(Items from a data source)

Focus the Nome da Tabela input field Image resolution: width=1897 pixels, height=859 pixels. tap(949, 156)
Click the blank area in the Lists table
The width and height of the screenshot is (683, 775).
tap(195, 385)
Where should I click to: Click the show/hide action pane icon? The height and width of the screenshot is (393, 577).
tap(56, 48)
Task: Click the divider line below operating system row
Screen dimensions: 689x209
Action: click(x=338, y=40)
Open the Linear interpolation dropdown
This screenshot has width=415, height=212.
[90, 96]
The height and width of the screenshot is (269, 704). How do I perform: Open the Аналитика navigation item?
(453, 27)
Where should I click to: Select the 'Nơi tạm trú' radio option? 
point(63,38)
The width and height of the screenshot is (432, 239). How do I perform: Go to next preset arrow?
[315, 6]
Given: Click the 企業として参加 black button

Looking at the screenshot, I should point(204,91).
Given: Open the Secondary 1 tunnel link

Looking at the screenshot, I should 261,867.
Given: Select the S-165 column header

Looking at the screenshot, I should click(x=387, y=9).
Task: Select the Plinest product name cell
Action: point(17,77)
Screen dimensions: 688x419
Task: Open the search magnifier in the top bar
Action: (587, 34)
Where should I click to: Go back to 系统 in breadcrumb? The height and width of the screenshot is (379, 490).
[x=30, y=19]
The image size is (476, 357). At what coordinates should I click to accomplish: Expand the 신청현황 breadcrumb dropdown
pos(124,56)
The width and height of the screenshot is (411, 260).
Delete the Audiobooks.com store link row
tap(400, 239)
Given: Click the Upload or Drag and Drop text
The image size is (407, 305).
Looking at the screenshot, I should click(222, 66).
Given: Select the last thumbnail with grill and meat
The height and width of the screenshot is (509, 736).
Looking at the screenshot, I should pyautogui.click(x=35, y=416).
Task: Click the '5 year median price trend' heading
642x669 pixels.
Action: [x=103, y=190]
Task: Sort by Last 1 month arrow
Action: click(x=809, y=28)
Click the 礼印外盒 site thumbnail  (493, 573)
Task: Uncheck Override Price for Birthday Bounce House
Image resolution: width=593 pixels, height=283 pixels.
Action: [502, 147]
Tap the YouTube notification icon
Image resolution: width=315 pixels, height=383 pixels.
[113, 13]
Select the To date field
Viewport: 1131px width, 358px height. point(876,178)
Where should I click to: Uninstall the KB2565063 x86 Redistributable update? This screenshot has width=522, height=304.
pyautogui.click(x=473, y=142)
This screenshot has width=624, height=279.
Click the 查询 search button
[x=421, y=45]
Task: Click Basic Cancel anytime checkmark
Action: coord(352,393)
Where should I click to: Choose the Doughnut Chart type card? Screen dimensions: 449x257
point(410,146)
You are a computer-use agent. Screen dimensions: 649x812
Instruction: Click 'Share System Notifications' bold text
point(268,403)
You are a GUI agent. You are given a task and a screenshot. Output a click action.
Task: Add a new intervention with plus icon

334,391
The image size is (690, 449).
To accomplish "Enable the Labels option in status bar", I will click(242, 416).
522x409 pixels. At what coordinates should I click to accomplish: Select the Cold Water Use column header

What is needed> Begin at the line containing "The width and height of the screenshot is (411, 260)." and reproduce each line through the end of the records above.

Result>
The width and height of the screenshot is (411, 260).
Delete the Audiobooks.com store link row
tap(400, 239)
Given: Click the Upload or Drag and Drop text
The image size is (407, 305).
Looking at the screenshot, I should click(222, 66).
Given: Select the last thumbnail with grill and meat
The height and width of the screenshot is (509, 736).
Looking at the screenshot, I should pyautogui.click(x=35, y=416).
Task: Click the '5 year median price trend' heading
642x669 pixels.
Action: [x=103, y=190]
Task: Sort by Last 1 month arrow
Action: click(x=809, y=28)
Click the 礼印外盒 site thumbnail  (493, 573)
Task: Uncheck Override Price for Birthday Bounce House
Image resolution: width=593 pixels, height=283 pixels.
Action: [502, 147]
Tap the YouTube notification icon
Image resolution: width=315 pixels, height=383 pixels.
[113, 13]
Select the To date field
Viewport: 1131px width, 358px height. point(876,178)
Where should I click to: Uninstall the KB2565063 x86 Redistributable update? This screenshot has width=522, height=304.
pyautogui.click(x=473, y=142)
This screenshot has width=624, height=279.
Click the 查询 search button
[x=421, y=45]
Task: Click Basic Cancel anytime checkmark
Action: coord(352,393)
Where should I click to: Choose the Doughnut Chart type card? Screen dimensions: 449x257
point(410,146)
You are a computer-use agent. Screen dimensions: 649x812
Instruction: Click 'Share System Notifications' bold text
point(268,403)
You are a GUI agent. You are given a task and a screenshot. Output a click action.
Task: Add a new intervention with plus icon

334,391
The image size is (690, 449).
To accomplish "Enable the Labels option in status bar", I will click(242, 416).
522x409 pixels. At what coordinates should I click to accomplish: Select the Cold Water Use column header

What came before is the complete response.